■ WRITTEN EXERCISE ■
Reproduce the items below word for word, but omit the pictures from your answer.
-- START DATA SUPPLIED --
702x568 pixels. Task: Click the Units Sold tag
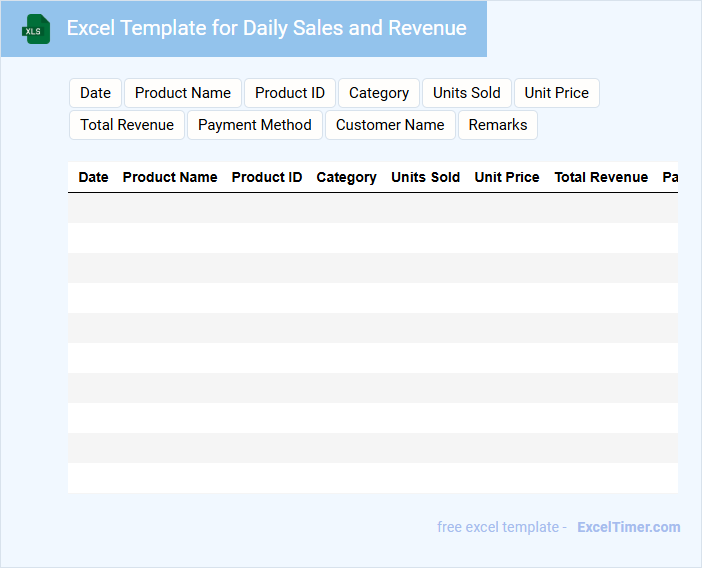click(466, 93)
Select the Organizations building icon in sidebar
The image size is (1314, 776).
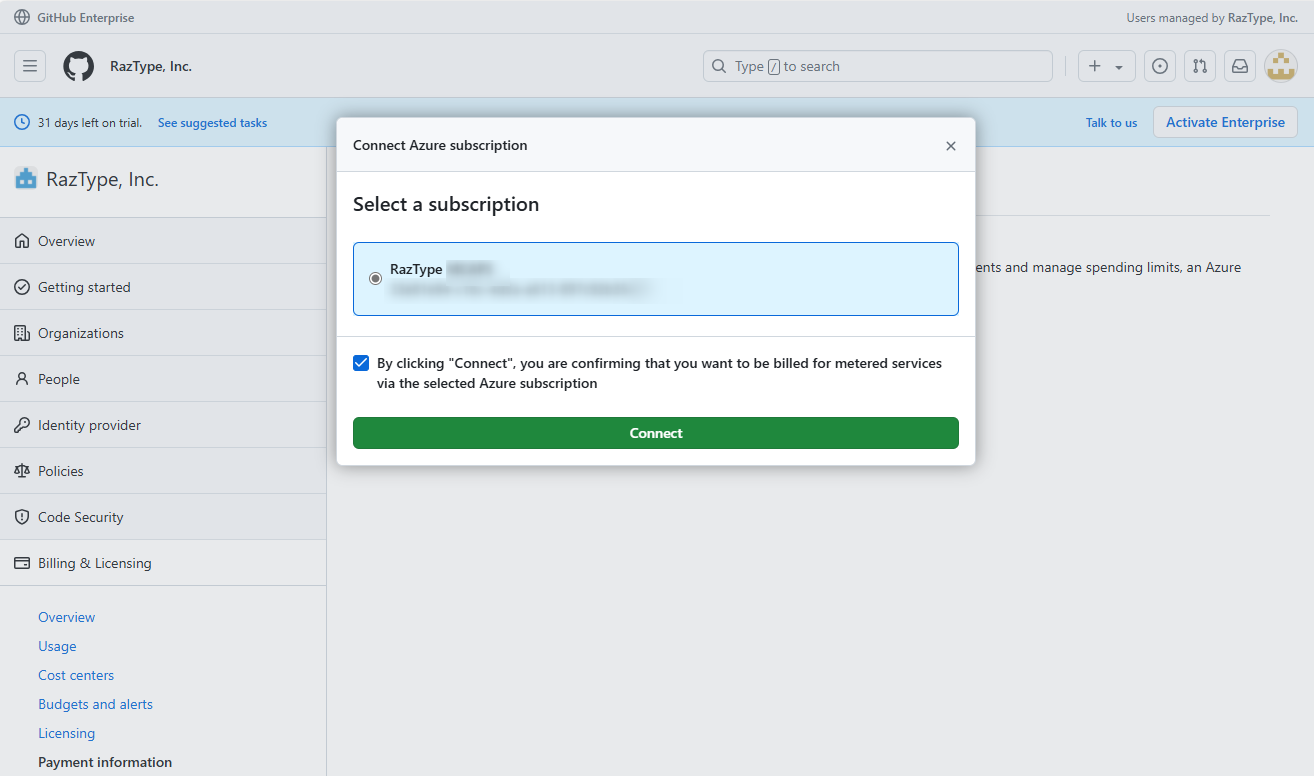tap(21, 333)
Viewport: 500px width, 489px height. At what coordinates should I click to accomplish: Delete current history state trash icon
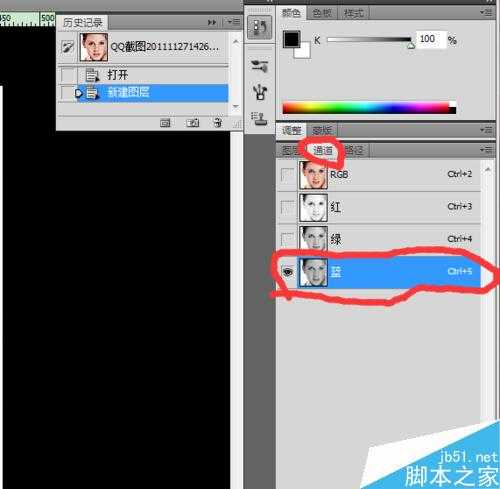(x=218, y=123)
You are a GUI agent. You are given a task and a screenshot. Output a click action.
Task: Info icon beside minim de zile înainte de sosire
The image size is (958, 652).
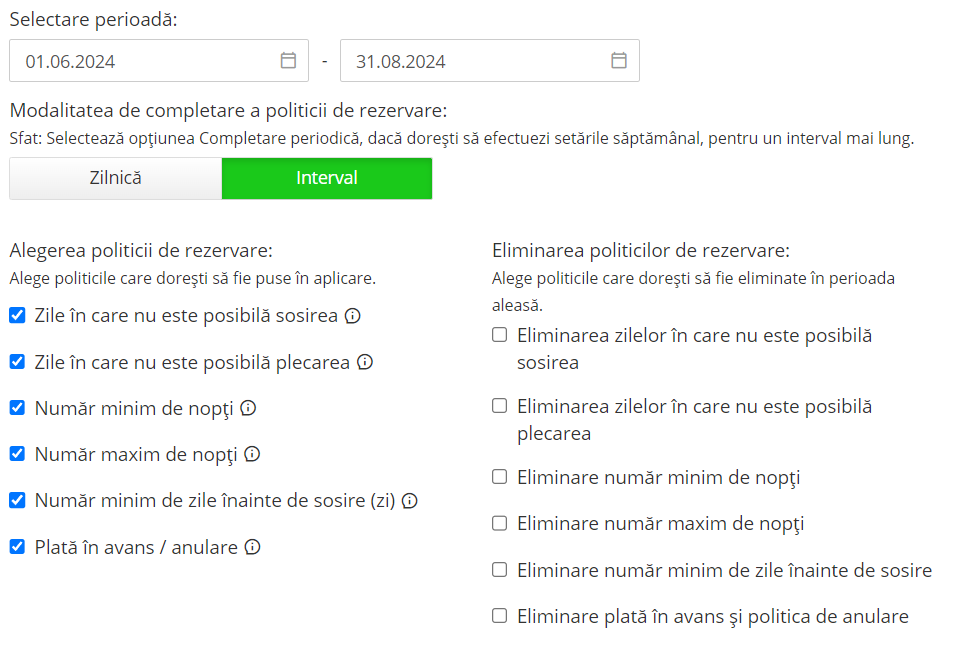(x=409, y=500)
-- END DATA SUPPLIED --
■ REPLY ■
702x568 pixels. Task: Click the Units Sold tag
click(466, 93)
Select the Organizations building icon in sidebar
The image size is (1314, 776).
tap(21, 333)
Viewport: 500px width, 489px height. At what coordinates should I click to accomplish: Delete current history state trash icon
(x=218, y=123)
You are a GUI agent. You are given a task and a screenshot. Output a click action.
Task: Info icon beside minim de zile înainte de sosire
The image size is (958, 652).
(x=409, y=500)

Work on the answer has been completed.